Early Sacred Tradition
“See that ye all follow the
bishop, even as Jesus Christ does the Father, and the presbytery as ye
would
the apostles; and reverence the deacons, as being the institution of God. Let
no man do
anything connected with the Church without the bishop. Let that be
deemed a proper Eucharist,
which is [administered] either by the bishop, or by
one to whom he has entrusted it. Wherever the
bishop shall appear, there let
the multitude [of the people] also be; even as, wherever Jesus Christ
is, there
is the Catholic Church.
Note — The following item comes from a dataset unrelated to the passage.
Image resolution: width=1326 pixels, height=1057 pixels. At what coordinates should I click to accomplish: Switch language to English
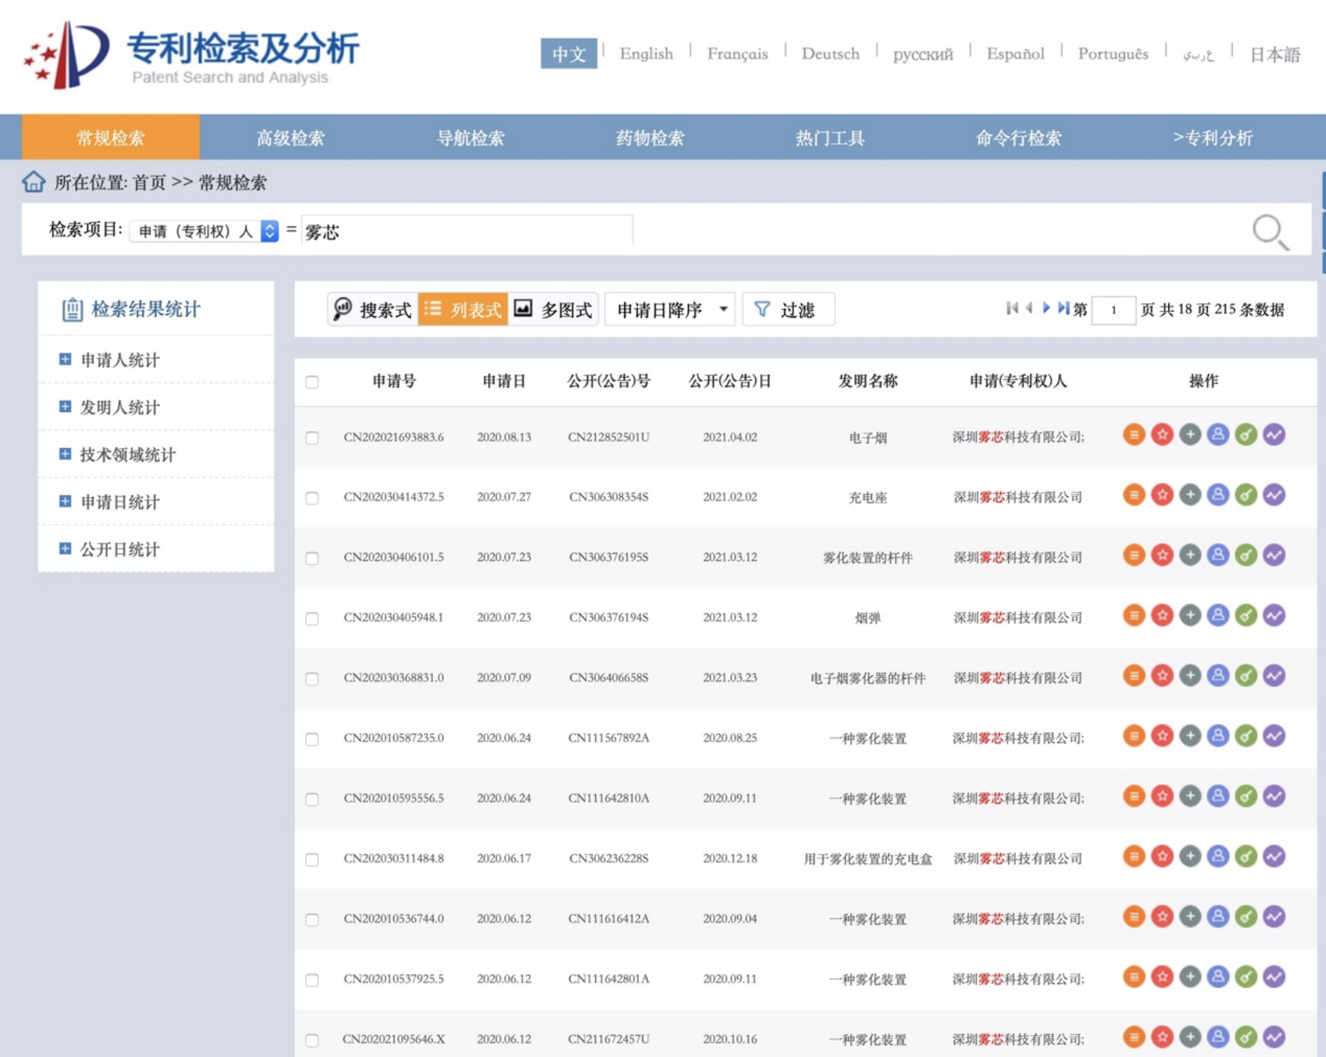pos(646,54)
It is not lawful without the bishop either to baptize
or to celebrate
a love-feast; but whatsoever he shall approve of, that is also
pleasing to God, so that everything
that is done may be secure and valid.”
St. Ignatius of Antioch, Epistle to the Smyraens, 8
(c. A.D. 110)
“Those, therefore, who
desert the preaching of the Church, call in question the knowledge of the
holy
presbyters…It behooves us, therefore, to avoid their doctrines, and to take
careful heed lest
we suffer any injury from them; but to flee to the Church,
and be brought up in her bosom, and be
nourished with the Lord’s Scriptures.
For the Church has been planted as a garden (paradisus) in
this world;
therefore says the Spirit of God, ‘Thou mayest freely eat from every tree of
the garden,’
that is, Eat ye from every Scripture of the Lord; but ye shall not
eat with an uplifted mind, nor
touch any heretical discord.”
St. Irenaeus, Against Heresies, 5:20
(A.D. 189)
“Our Lord, whose precepts
and admonitions we ought to observe, describing the honour of a
bishop and the
order of His Church, speaks in the Gospel, and says to Peter: I say unto thee,
That
thou art Peter, and upon this rock will I build my Church…Thence, through
the changes of times
and successions, the ordering of bishops and the plan of
the Church flow onwards; so that the
Church is founded upon the bishops, and
every act of the Church is controlled by these same
rulers. Since this, then,
is founded on the divine law, I marvel that some, with daring temerity,
have
chosen to write to me as if they wrote in the name of the Church; when the
Church is
established in the bishop and the clergy, and all who stand fast in
the faith.”
St. Cyprian of Carthage, To the Lasped, Epistle 26/33
(A.D. 250)
“‘And in the last days the
mountain of the house of the Lord shall be prepared on the top of the
mountains’ The house of the Lord, ‘prepared on the top of the mountains,’ is
the church, according
to the declaration of the apostle, ‘Know,’ he says, ‘how
thou oughtest to behave thyself in the house
of God, which is the church of the
living God’ Whose foundations are on the holy mountains, for
it is built upon
the foundation of the apostles and prophets. One also of these mountains was
Peter, upon which the rock the Lord promised to build his church.”
St. Basil, Commentary on Isaiah, 2:66
(A.D. 375)
He that is not with me is against me:
and he that gathers not with me scatters.